[Start of section]

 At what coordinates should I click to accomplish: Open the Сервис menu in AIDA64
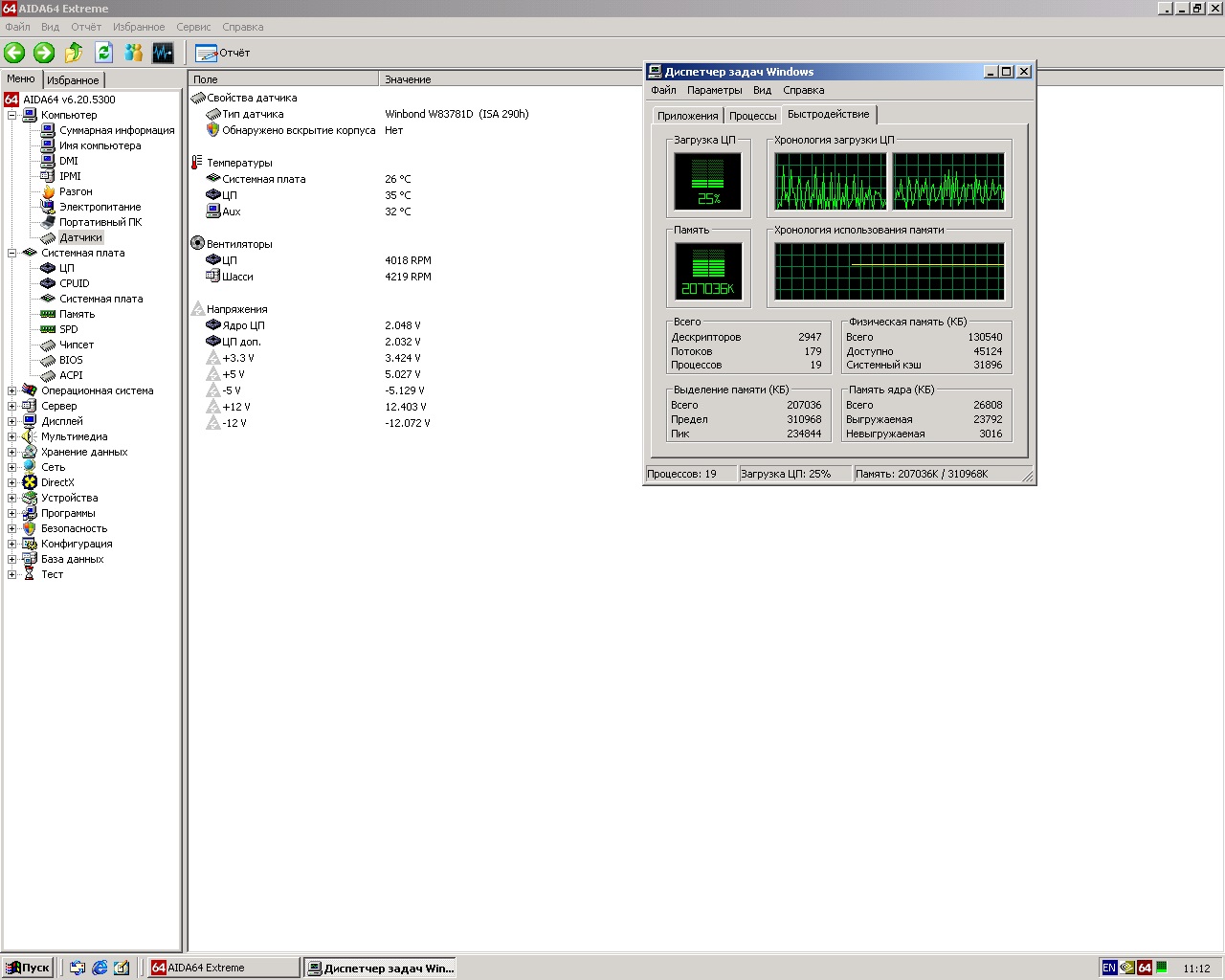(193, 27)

[End of section]
[Start of section]

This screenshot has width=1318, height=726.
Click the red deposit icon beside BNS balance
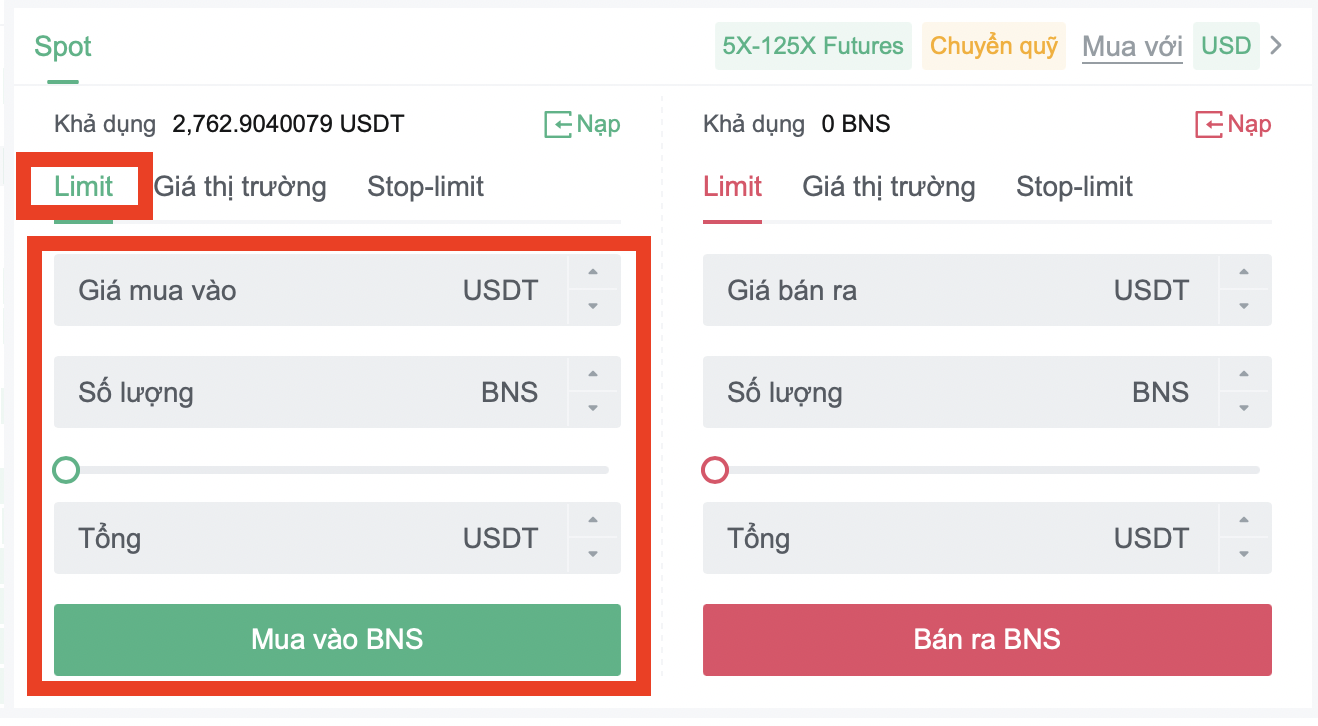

[End of section]
[Start of section]

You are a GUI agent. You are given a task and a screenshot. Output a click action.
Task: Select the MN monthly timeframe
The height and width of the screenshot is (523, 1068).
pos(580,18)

[End of section]

## What to work on
Please give an exact copy of the lines above, beginning with the line containing "This screenshot has width=1318, height=726." and running through the line containing "Click the red deposit icon beside BNS balance", and of no other lines.

## Answer to this exercise
This screenshot has width=1318, height=726.
Click the red deposit icon beside BNS balance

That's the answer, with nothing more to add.